EXERCISE DETAILS >> Could you return all of the data exactly as given?

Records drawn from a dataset
☆ ☆ ☆ ☆
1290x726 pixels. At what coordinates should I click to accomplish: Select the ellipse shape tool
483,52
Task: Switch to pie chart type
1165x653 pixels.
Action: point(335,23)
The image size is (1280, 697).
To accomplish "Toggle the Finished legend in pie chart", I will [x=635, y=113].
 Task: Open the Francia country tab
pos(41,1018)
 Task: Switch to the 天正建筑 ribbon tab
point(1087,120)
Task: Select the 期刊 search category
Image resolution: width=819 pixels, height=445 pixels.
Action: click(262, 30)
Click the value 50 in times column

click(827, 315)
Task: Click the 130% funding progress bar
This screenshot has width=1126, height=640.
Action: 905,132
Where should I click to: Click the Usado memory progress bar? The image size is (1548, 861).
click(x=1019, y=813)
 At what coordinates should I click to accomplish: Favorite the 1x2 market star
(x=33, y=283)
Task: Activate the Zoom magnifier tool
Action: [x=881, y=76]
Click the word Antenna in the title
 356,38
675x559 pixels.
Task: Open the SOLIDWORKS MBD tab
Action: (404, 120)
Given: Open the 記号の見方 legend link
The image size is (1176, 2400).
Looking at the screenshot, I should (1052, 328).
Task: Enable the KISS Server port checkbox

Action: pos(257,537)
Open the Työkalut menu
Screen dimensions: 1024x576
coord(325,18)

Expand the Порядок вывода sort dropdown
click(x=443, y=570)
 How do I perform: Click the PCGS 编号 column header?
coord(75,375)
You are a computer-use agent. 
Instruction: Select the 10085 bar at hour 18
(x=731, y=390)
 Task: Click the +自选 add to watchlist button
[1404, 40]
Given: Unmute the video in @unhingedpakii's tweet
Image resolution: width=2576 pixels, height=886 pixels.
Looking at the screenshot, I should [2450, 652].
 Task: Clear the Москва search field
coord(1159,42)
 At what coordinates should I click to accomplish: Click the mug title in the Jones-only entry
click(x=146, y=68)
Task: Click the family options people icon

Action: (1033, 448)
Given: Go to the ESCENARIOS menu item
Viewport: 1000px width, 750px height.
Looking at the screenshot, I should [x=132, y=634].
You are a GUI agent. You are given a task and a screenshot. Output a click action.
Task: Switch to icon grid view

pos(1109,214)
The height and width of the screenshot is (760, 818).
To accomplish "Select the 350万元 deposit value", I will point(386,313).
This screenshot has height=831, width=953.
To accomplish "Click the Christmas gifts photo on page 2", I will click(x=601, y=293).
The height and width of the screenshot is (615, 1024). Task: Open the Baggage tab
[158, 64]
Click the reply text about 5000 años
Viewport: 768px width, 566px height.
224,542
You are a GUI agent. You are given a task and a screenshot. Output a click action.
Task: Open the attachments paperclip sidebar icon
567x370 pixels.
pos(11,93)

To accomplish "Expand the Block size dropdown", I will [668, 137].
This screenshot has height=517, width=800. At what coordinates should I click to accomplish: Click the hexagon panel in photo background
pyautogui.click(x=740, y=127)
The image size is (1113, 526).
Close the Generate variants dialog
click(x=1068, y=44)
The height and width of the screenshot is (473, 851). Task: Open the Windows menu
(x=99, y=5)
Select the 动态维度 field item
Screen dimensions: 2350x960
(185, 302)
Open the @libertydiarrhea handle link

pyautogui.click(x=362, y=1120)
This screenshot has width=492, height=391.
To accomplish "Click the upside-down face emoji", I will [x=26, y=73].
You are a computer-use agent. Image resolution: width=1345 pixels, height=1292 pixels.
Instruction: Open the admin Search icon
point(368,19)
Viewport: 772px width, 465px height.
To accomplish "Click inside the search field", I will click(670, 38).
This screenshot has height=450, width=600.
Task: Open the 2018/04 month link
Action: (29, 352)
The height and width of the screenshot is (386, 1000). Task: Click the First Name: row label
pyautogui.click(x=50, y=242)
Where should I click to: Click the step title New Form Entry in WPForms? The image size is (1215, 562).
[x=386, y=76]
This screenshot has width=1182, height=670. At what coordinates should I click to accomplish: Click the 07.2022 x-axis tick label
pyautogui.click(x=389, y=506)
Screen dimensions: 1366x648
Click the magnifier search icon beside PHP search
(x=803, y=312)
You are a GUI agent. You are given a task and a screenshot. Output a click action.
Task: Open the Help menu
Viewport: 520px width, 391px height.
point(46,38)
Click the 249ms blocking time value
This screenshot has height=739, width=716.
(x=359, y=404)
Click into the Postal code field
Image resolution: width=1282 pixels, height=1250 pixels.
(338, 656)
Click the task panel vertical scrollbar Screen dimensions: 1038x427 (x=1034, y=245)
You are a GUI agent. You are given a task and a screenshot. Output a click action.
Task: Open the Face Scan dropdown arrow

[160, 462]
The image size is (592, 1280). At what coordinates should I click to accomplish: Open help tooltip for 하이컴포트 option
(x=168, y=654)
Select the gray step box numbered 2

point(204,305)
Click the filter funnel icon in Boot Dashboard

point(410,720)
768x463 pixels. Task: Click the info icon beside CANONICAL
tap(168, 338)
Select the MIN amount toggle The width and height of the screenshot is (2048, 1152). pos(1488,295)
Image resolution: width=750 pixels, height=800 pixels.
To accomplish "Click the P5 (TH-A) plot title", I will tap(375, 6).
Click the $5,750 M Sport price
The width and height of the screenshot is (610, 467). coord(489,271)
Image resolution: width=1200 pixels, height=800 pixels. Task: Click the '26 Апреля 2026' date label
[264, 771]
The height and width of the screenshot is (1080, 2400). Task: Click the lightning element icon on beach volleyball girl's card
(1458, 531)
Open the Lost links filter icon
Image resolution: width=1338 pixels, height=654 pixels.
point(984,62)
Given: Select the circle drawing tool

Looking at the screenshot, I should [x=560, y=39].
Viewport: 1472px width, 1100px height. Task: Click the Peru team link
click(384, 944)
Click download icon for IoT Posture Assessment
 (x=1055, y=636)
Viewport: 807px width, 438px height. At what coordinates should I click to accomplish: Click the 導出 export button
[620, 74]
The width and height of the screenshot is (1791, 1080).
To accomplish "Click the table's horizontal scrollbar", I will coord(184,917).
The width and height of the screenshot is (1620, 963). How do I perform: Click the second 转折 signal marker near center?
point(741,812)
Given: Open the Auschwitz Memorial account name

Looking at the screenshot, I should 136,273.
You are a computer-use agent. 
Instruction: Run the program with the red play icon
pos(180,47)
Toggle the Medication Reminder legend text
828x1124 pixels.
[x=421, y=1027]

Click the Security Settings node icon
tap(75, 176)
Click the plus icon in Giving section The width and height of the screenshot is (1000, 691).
☆ ☆ ☆ ☆
TASK ANSWER >>
1290x726 pixels. At what coordinates should I click to accomplish: Select the ellipse shape tool
483,52
Task: Switch to pie chart type
1165x653 pixels.
Action: point(335,23)
The image size is (1280, 697).
To accomplish "Toggle the Finished legend in pie chart", I will [x=635, y=113].
 Task: Open the Francia country tab
pos(41,1018)
 Task: Switch to the 天正建筑 ribbon tab
point(1087,120)
Task: Select the 期刊 search category
Image resolution: width=819 pixels, height=445 pixels.
Action: click(262, 30)
Click the value 50 in times column

click(827, 315)
Task: Click the 130% funding progress bar
This screenshot has width=1126, height=640.
Action: 905,132
Where should I click to: Click the Usado memory progress bar? The image size is (1548, 861).
click(x=1019, y=813)
 At what coordinates should I click to accomplish: Favorite the 1x2 market star
(x=33, y=283)
Task: Activate the Zoom magnifier tool
Action: [x=881, y=76]
Click the word Antenna in the title
 356,38
675x559 pixels.
Task: Open the SOLIDWORKS MBD tab
Action: (404, 120)
Given: Open the 記号の見方 legend link
The image size is (1176, 2400).
Looking at the screenshot, I should (1052, 328).
Task: Enable the KISS Server port checkbox

Action: pos(257,537)
Open the Työkalut menu
Screen dimensions: 1024x576
coord(325,18)

Expand the Порядок вывода sort dropdown
click(x=443, y=570)
 How do I perform: Click the PCGS 编号 column header?
coord(75,375)
You are a computer-use agent. 
Instruction: Select the 10085 bar at hour 18
(x=731, y=390)
 Task: Click the +自选 add to watchlist button
[1404, 40]
Given: Unmute the video in @unhingedpakii's tweet
Image resolution: width=2576 pixels, height=886 pixels.
Looking at the screenshot, I should [2450, 652].
 Task: Clear the Москва search field
coord(1159,42)
 At what coordinates should I click to accomplish: Click the mug title in the Jones-only entry
click(x=146, y=68)
Task: Click the family options people icon

Action: (1033, 448)
Given: Go to the ESCENARIOS menu item
Viewport: 1000px width, 750px height.
Looking at the screenshot, I should [x=132, y=634].
You are a GUI agent. You are given a task and a screenshot. Output a click action.
Task: Switch to icon grid view

pos(1109,214)
The height and width of the screenshot is (760, 818).
To accomplish "Select the 350万元 deposit value", I will point(386,313).
This screenshot has height=831, width=953.
To accomplish "Click the Christmas gifts photo on page 2", I will click(x=601, y=293).
The height and width of the screenshot is (615, 1024). Task: Open the Baggage tab
[158, 64]
Click the reply text about 5000 años
Viewport: 768px width, 566px height.
224,542
You are a GUI agent. You are given a task and a screenshot. Output a click action.
Task: Open the attachments paperclip sidebar icon
567x370 pixels.
pos(11,93)

To accomplish "Expand the Block size dropdown", I will [668, 137].
This screenshot has height=517, width=800. At what coordinates should I click to accomplish: Click the hexagon panel in photo background
pyautogui.click(x=740, y=127)
The image size is (1113, 526).
Close the Generate variants dialog
click(x=1068, y=44)
The height and width of the screenshot is (473, 851). Task: Open the Windows menu
(x=99, y=5)
Select the 动态维度 field item
Screen dimensions: 2350x960
(185, 302)
Open the @libertydiarrhea handle link

pyautogui.click(x=362, y=1120)
This screenshot has width=492, height=391.
To accomplish "Click the upside-down face emoji", I will [x=26, y=73].
You are a computer-use agent. Image resolution: width=1345 pixels, height=1292 pixels.
Instruction: Open the admin Search icon
point(368,19)
Viewport: 772px width, 465px height.
To accomplish "Click inside the search field", I will click(670, 38).
This screenshot has height=450, width=600.
Task: Open the 2018/04 month link
Action: (29, 352)
The height and width of the screenshot is (386, 1000). Task: Click the First Name: row label
pyautogui.click(x=50, y=242)
Where should I click to: Click the step title New Form Entry in WPForms? The image size is (1215, 562).
[x=386, y=76]
This screenshot has width=1182, height=670. At what coordinates should I click to accomplish: Click the 07.2022 x-axis tick label
pyautogui.click(x=389, y=506)
Screen dimensions: 1366x648
Click the magnifier search icon beside PHP search
(x=803, y=312)
You are a GUI agent. You are given a task and a screenshot. Output a click action.
Task: Open the Help menu
Viewport: 520px width, 391px height.
point(46,38)
Click the 249ms blocking time value
This screenshot has height=739, width=716.
(x=359, y=404)
Click into the Postal code field
Image resolution: width=1282 pixels, height=1250 pixels.
(338, 656)
Click the task panel vertical scrollbar Screen dimensions: 1038x427 (x=1034, y=245)
You are a GUI agent. You are given a task and a screenshot. Output a click action.
Task: Open the Face Scan dropdown arrow

[160, 462]
The image size is (592, 1280). At what coordinates should I click to accomplish: Open help tooltip for 하이컴포트 option
(x=168, y=654)
Select the gray step box numbered 2

point(204,305)
Click the filter funnel icon in Boot Dashboard

point(410,720)
768x463 pixels. Task: Click the info icon beside CANONICAL
tap(168, 338)
Select the MIN amount toggle The width and height of the screenshot is (2048, 1152). pos(1488,295)
Image resolution: width=750 pixels, height=800 pixels.
To accomplish "Click the P5 (TH-A) plot title", I will tap(375, 6).
Click the $5,750 M Sport price
The width and height of the screenshot is (610, 467). coord(489,271)
Image resolution: width=1200 pixels, height=800 pixels. Task: Click the '26 Апреля 2026' date label
[264, 771]
The height and width of the screenshot is (1080, 2400). Task: Click the lightning element icon on beach volleyball girl's card
(1458, 531)
Open the Lost links filter icon
Image resolution: width=1338 pixels, height=654 pixels.
point(984,62)
Given: Select the circle drawing tool

Looking at the screenshot, I should [x=560, y=39].
Viewport: 1472px width, 1100px height. Task: Click the Peru team link
click(384, 944)
Click download icon for IoT Posture Assessment
 (x=1055, y=636)
Viewport: 807px width, 438px height. At what coordinates should I click to accomplish: Click the 導出 export button
[620, 74]
The width and height of the screenshot is (1791, 1080).
To accomplish "Click the table's horizontal scrollbar", I will coord(184,917).
The width and height of the screenshot is (1620, 963). How do I perform: Click the second 转折 signal marker near center?
point(741,812)
Given: Open the Auschwitz Memorial account name

Looking at the screenshot, I should 136,273.
You are a computer-use agent. 
Instruction: Run the program with the red play icon
pos(180,47)
Toggle the Medication Reminder legend text
828x1124 pixels.
[x=421, y=1027]

Click the Security Settings node icon
tap(75, 176)
Click the plus icon in Giving section The width and height of the screenshot is (1000, 691).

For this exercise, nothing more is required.